Colt Armory refers to the East Armory of the Colt manufacturing complex, which is a part of the 260-acre Coltsville district. This National Historic Landmark district encompasses the factory, foundries, power plants, worker housing, a church and parish hall, a farm and produce warehouse, a riverport dock and railroad depot, and, on the hill, Armsmear, Samuel Colt’s house. The crowning feature of Colt Armory is its large blue onion dome, topped by a golden colt statue that overlooks the district and the Connecticut River Valley. Colt Armory and its signature dome is a symbol of Hartford, the Colt firearm empire, and Samuel Colt himself.

Colt, born in 1814, had a troubled youth and was sent to work on a ship. It was on this trip, according to his account of his origins, that young Sam observed the churning of the ship’s paddle and was inspired to whittle the first wooden model of the Colt revolver. For the early years of his adult life, Colt was an entrepreneur, trying his hand at selling a variety of inventions. Along the way, he made enemies of collaborators and debtors, but through excellent salesmanship and luck was able to secure government contracts, favorable press, and investments. His failures taught him the importance of marketing, a flexible and innovative manufacturing process, and a good team. Colt’s first factory was built in 1848 on undeveloped land of the Hartford South Meadows floodplain of the Connecticut River Valley. The following year he developed the .31-caliber pocket revolver, which became the most successful handgun sold by Colt or any of his competitors during his lifetime. In 1849, Colt also made his first international sales trip to Europe and Turkey, and hired Elisha King Root as superintendent and technologist-in-residence of the Colt Armory. With Root in Hartford running operations, Colt was able to devote his time to marketing. The company grew astronomically—20,000 pistols were produced in 1851, a number which rose to 136,579 at the height of the Civil War in 1863.

During a trip to Russia in 1854, Colt gave a presentation at the court of Czar Nicholas I, and following his return to Hartford in 1855 he hired Hartford architect Octavius Jordan to draw up plans for a new and larger armory. Colt, despite his lack of expertise, outlined many of the design features of the building. Impressed by many features of Russian architecture, he encouraged Jordan to sketch an onion dome for the main armory building. Colt’s nephew, Henry A. G. Pomery, was hired to supervise the engineering of the building. The three armory buildings and attendant foundries, Buildings 8 and 10, formed a double-H, with the East Armory forming the arm parallel and adjacent to the Connecticut River. The East Armory, with its iconic blue onion dome, was the first building completed.

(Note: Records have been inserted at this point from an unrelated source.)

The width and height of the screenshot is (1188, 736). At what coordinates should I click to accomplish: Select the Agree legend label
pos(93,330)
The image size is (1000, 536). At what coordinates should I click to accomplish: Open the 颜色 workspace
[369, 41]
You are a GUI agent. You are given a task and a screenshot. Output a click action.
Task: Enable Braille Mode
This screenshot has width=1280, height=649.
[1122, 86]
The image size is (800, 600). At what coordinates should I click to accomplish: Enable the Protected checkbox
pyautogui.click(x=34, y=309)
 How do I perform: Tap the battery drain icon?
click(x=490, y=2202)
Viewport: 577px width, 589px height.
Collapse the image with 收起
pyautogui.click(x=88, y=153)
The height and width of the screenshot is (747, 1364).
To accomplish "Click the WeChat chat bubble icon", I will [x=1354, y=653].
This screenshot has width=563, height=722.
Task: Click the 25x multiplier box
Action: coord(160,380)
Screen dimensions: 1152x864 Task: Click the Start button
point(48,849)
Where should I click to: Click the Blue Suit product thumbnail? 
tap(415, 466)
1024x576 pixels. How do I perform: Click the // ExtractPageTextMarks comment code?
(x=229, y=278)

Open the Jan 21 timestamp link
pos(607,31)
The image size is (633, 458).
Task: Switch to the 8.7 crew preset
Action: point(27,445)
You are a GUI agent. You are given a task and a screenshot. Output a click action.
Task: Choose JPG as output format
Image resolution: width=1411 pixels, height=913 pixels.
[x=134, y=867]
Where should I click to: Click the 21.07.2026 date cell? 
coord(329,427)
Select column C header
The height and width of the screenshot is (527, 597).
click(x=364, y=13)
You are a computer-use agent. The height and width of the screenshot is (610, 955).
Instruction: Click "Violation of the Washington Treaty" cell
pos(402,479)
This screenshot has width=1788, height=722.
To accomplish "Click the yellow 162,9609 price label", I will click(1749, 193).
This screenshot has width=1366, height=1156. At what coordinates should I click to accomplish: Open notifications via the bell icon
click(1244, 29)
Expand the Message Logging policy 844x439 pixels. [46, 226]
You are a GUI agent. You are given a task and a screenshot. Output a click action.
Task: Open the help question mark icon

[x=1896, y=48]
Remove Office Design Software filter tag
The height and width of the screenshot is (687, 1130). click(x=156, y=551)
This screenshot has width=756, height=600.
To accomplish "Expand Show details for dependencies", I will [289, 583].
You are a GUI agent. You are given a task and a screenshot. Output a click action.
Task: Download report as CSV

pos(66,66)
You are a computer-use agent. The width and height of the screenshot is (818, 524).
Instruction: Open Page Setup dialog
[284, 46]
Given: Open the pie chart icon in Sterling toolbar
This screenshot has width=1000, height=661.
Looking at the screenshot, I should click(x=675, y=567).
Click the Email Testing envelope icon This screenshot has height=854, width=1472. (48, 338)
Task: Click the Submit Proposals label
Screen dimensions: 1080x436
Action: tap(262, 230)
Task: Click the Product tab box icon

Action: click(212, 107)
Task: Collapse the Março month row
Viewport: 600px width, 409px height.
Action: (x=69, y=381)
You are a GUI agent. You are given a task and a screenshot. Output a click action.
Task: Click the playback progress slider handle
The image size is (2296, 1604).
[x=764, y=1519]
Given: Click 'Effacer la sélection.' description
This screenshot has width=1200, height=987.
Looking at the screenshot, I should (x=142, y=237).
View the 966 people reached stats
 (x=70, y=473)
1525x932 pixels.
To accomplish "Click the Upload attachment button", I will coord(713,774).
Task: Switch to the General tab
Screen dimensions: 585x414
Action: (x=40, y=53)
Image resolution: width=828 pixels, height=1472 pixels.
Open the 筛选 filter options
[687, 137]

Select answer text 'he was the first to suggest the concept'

Samuel Colt died in 1862. The structure that stands today is mostly an 1867 reconstruction, an effort spearheaded by Elizabeth Colt following a disastrous fire in 1864. The reconstruction is similar in design to the original building. Three-and-a-half stories of brick are accented with brownstone. The primary mass, parallel to the river, has a gable roof that is crossed by five gables, the center of which projects to form an entrance vestibule. On the top story, under each gable, two arched windows are flanked by round windows; the remaining stories feature large, rectangular windows. The ground level has been altered, and what was previously a basement is now exposed, with bridges added to permit crossing. At the center, below the dome, several steps lead up to an arched doorway trimmed in brownstone. The blue onion dome, perched on a circle of white columns, is studded with gold stars and topped by a figure of a rampant colt on a gold sphere, the company insignia, which represents the domination of Colt over the world. (The current dome is a fiberglass replica of the original wooden structure). Each floor of the East Armory contains a 500 × 60–foot room, with rows of 60 cast-iron columns originally supporting line-shafting, powered by a 250-horsepower steam engine. When Mark Twain visited the East Armory in 1868, he noted that “on every floor is a dense wilderness of strange iron machines that stretches away into remote distances . . . all the imaginable and unimaginable forms of mechanism.”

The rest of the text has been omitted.